Slowness at DGX, server CPUs (Intel Xeon Platinum 8480C, 8570)

Hi Blosc Team,

I have observed significant degradation (2-5 times slower than workstation) in terms of compress/decompress speed at DGXs (CPUs are Intel Xeon Platinum 8480C, 8570). When I reduced the number of threads, it helps, but according the doc in the below, it should be similar speed. But it might be limited since the test size are small, 32 (blocks), 64 (chunks).
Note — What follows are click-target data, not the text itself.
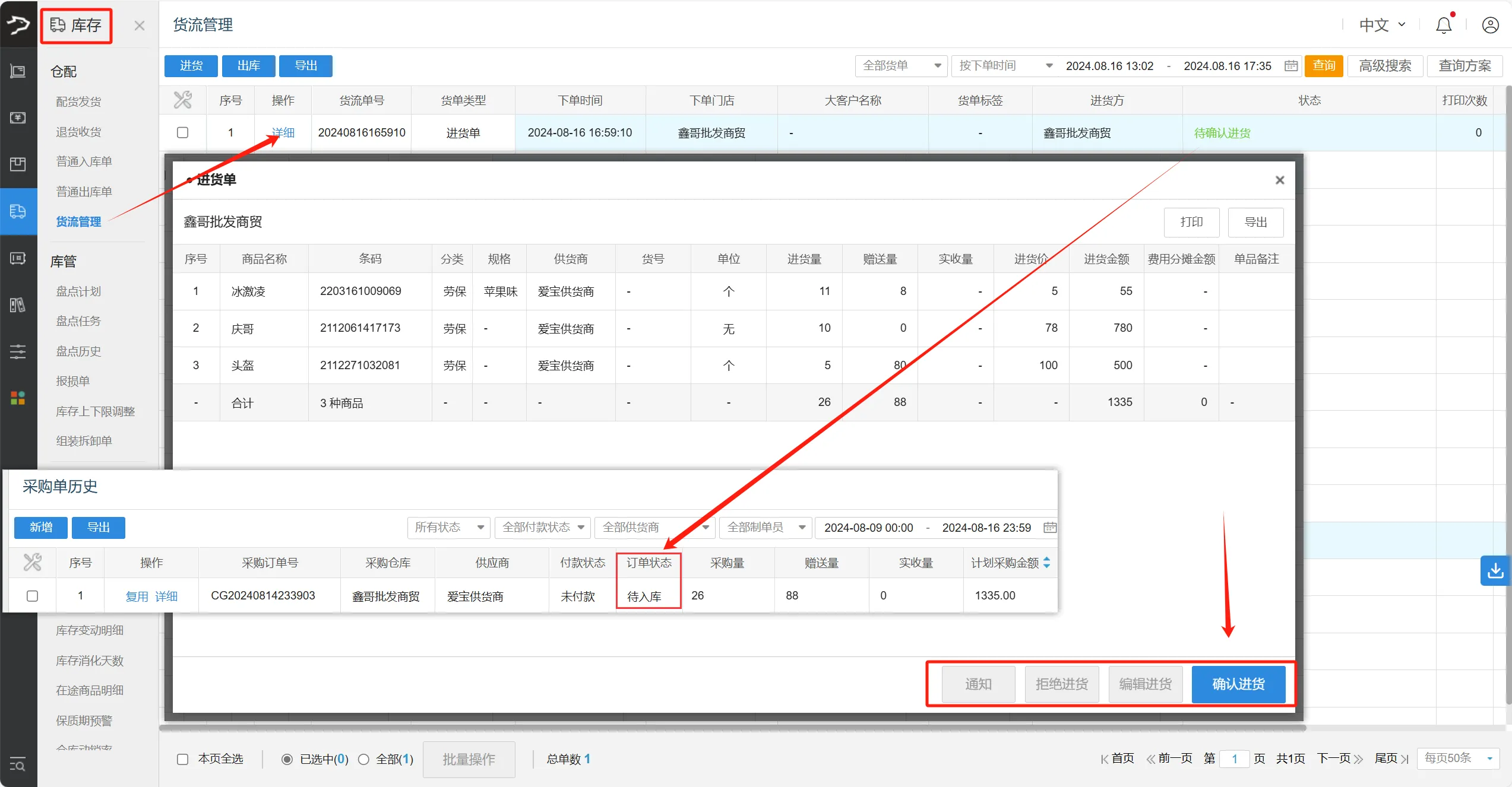Open the 详细 link for order 20240816165910
Image resolution: width=1512 pixels, height=787 pixels.
(283, 132)
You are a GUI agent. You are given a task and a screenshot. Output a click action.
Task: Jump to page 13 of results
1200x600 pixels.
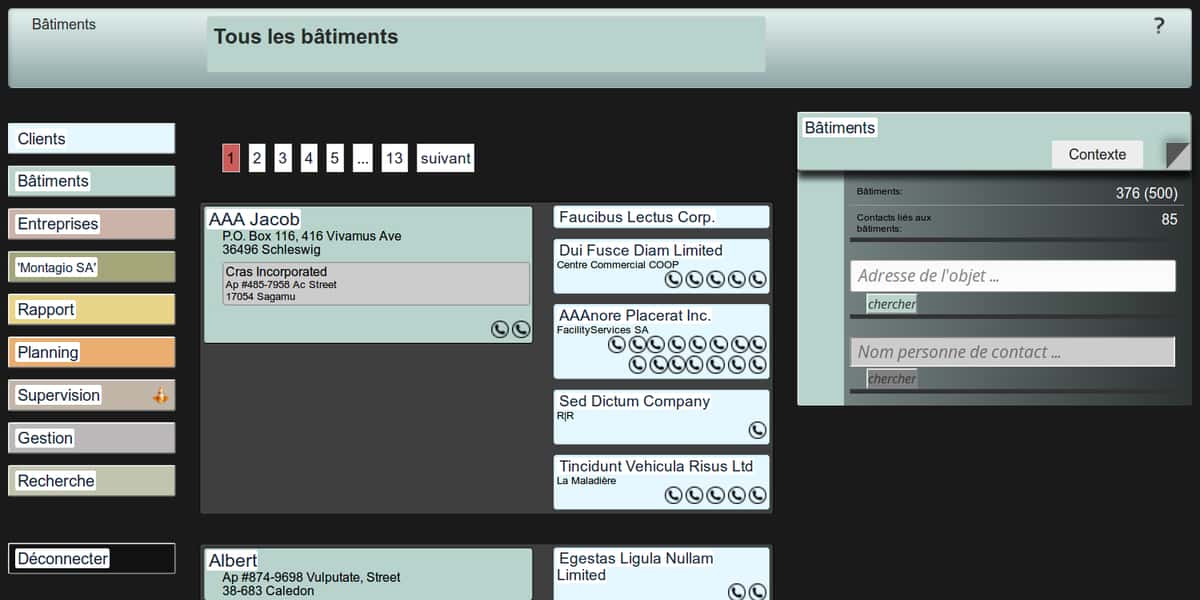click(x=394, y=158)
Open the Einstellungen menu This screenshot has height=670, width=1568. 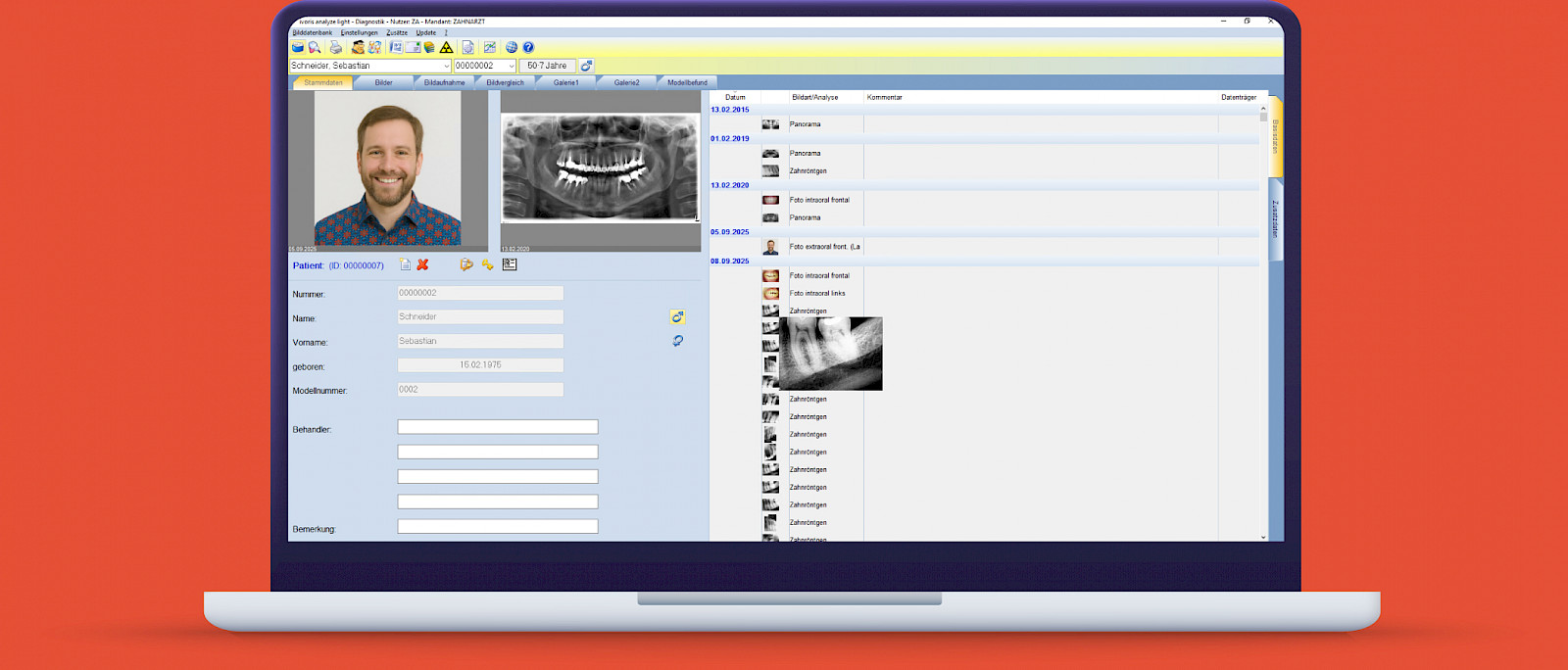[359, 32]
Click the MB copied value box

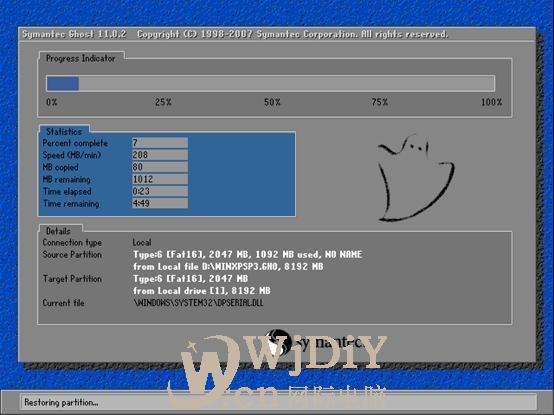(x=160, y=167)
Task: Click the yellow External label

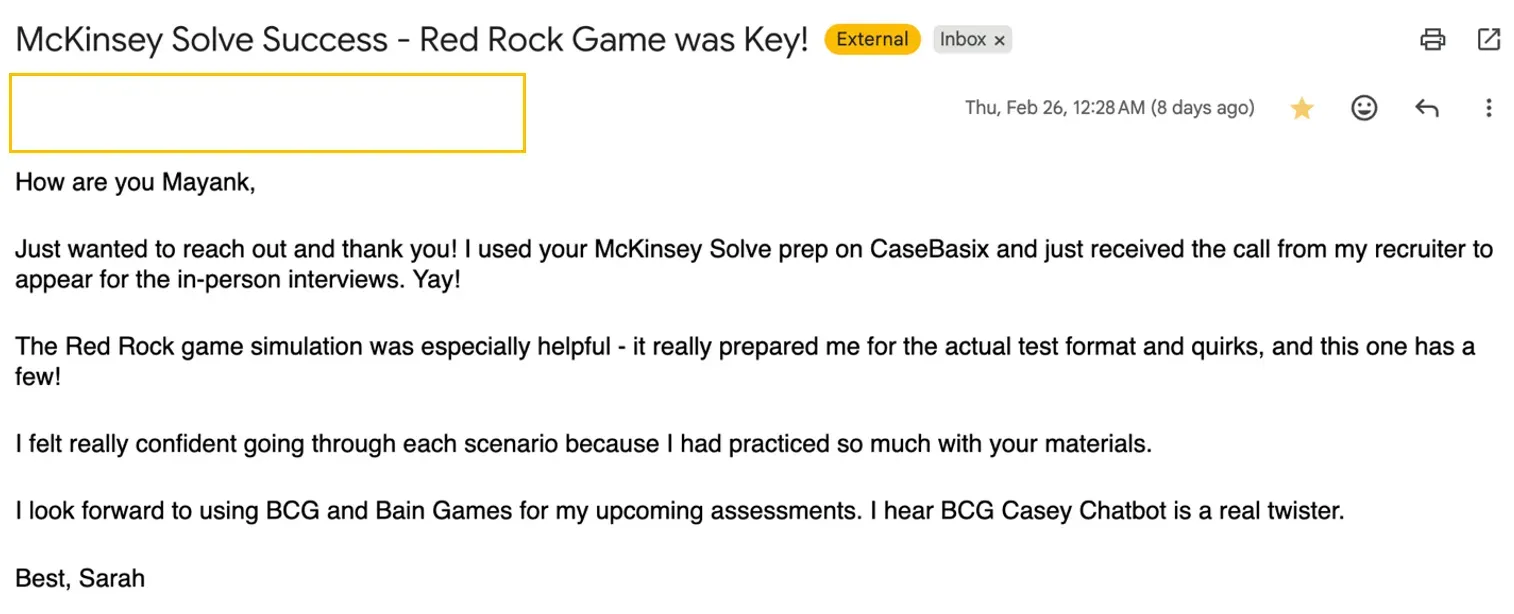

https://github.com/Blosc/c-blosc2/blob/6c16487c76895543c001e2e18605fd56c9c444d9/README_THREADED.rst?plain=1#L9

Or.. the current roadmap for 3.0, is exactly for optimization for DGX servers?  I found the below points are very relevant.

https://github.com/Blosc/c-blosc2/blob/6c16487c76895543c001e2e18605fd56c9c444d9/ROADMAP-TO-3.0.rst?plain=1#L11
https://github.com/Blosc/c-blosc2/blob/6c16487c76895543c001e2e18605fd56c9c444d9/ROADMAP-TO-3.0.rst#L13

For now, if you can clarify that blosc2 speed (compress/decompress) at DGX is slower than the speed at the most  modern workstations, that will be super helpful, and good to know information. Plus, your advice to optimize the latency with the current blosc2 at DGXs.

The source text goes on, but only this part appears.